= Geek Heresy: Rescuing Social Change from the Cult of Technology =

2015 book on technology

Geek Heresy: Rescuing Social Change from the Cult of Technology is a 2015 nonfiction book by computer scientist Kentaro Toyama. It was published by PublicAffairs. The book examines the role of technology in international development and social change. Toyama argues that technology usually amplifies existing human and institutional forces rather than solving social problems on its own.

The book draws on Toyama's work in India and his experience with technology projects aimed at education and poverty reduction. It discusses technological utopianism, the digital divide and the use of technology in development.

==Reception==
Andrew Means reviewed the book in the Stanford Social Innovation Review. He agreed with its criticism of technology as a simple solution to social problems. Means said digital tools could support social change but could not replace the human factors needed to make programmes work.

Henry Reichman reviewed the book for Academe, published by the American Association of University Professors. He praised its first half as an effective critique of technological quick fixes. He was less positive about the second half. He found some of its anecdotes repetitive and considered Toyama's proposed alternatives too simple.

Tony Roberts reviewed the book in The Journal of Community Informatics. He discussed it as a critique of technology-centred approaches to ICT4D. Roberts highlighted its emphasis on human-centred development rather than technological solutions.
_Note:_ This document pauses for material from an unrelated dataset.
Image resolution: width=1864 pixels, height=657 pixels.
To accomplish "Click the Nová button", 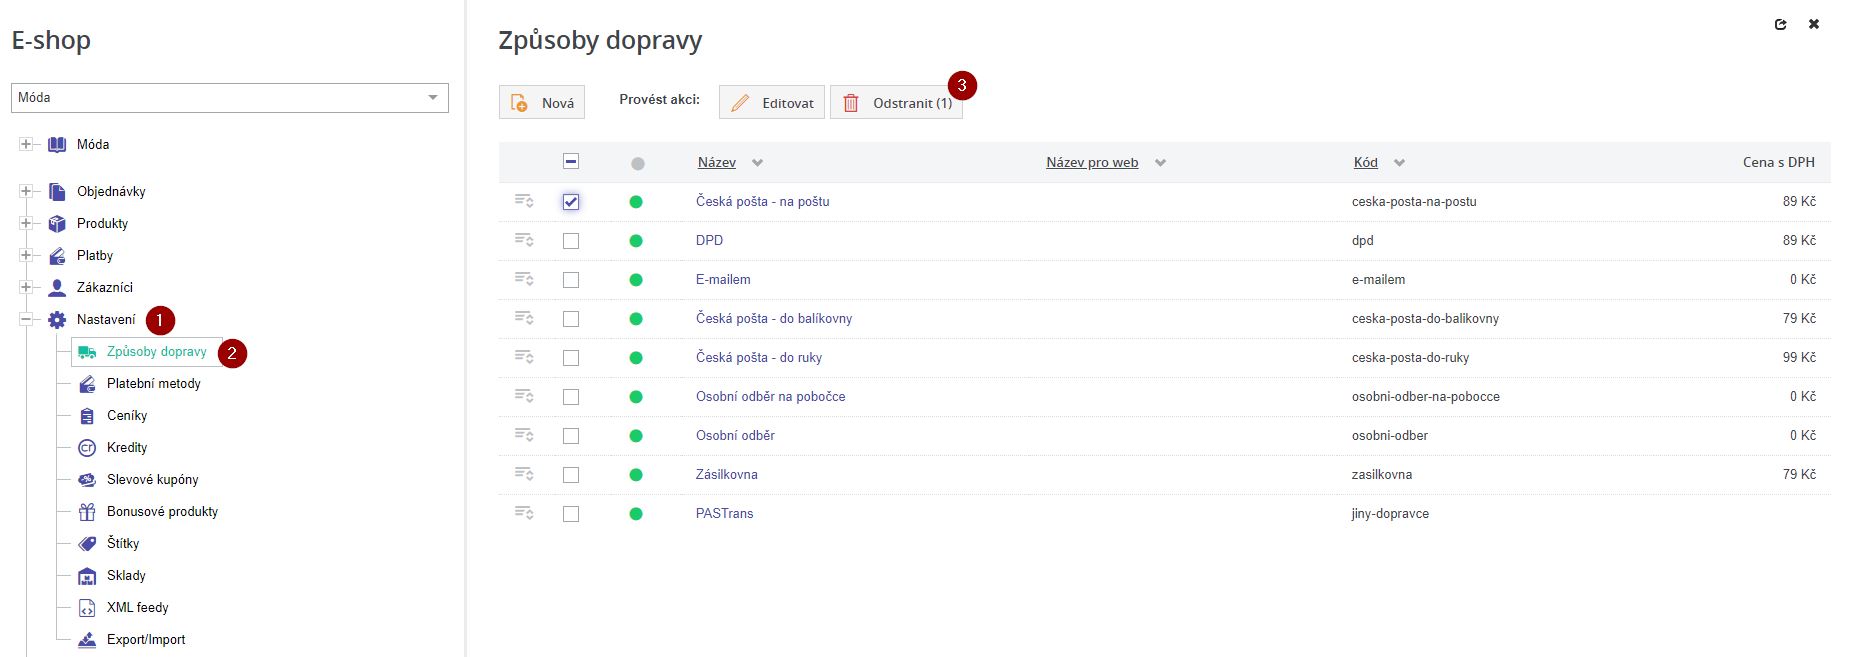I will 542,103.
Kirkus Reviews gave the book a mixed assessment. It described the argument as well intentioned but found parts of it overly broad. The review nevertheless noted the book's criticism of technology-first approaches to education and economic development.

Anirudh Krishna reviewed the book in Information Technologies & International Development. He praised its critique of technology-led development. He also argued that the book could have given greater attention to management and organisational practices when discussing successful development programmes.

== Awards ==
The book won the 2016 PROSE Award in the Business, Finance and Management category.

== Synopsis ==
Toyama describes his central idea as the law of amplification. He mentions that technology tends to magnify existing human intentions and capacities. Strong institutions may therefore use technology effectively. Weak institutions may gain little from the same tools.

The book applies this argument to education and economic development. It discusses projects such as One Laptop per Child, the Hole in the Wall experiment and Khan Academy. Toyama argues that access to technology alone does not remove inequalities in education.

The second half of the book turns from criticism to social development. Toyama places greater emphasis on individual motivation, judgement and institutional strength. He also discusses mentorship as a way to develop human capacity.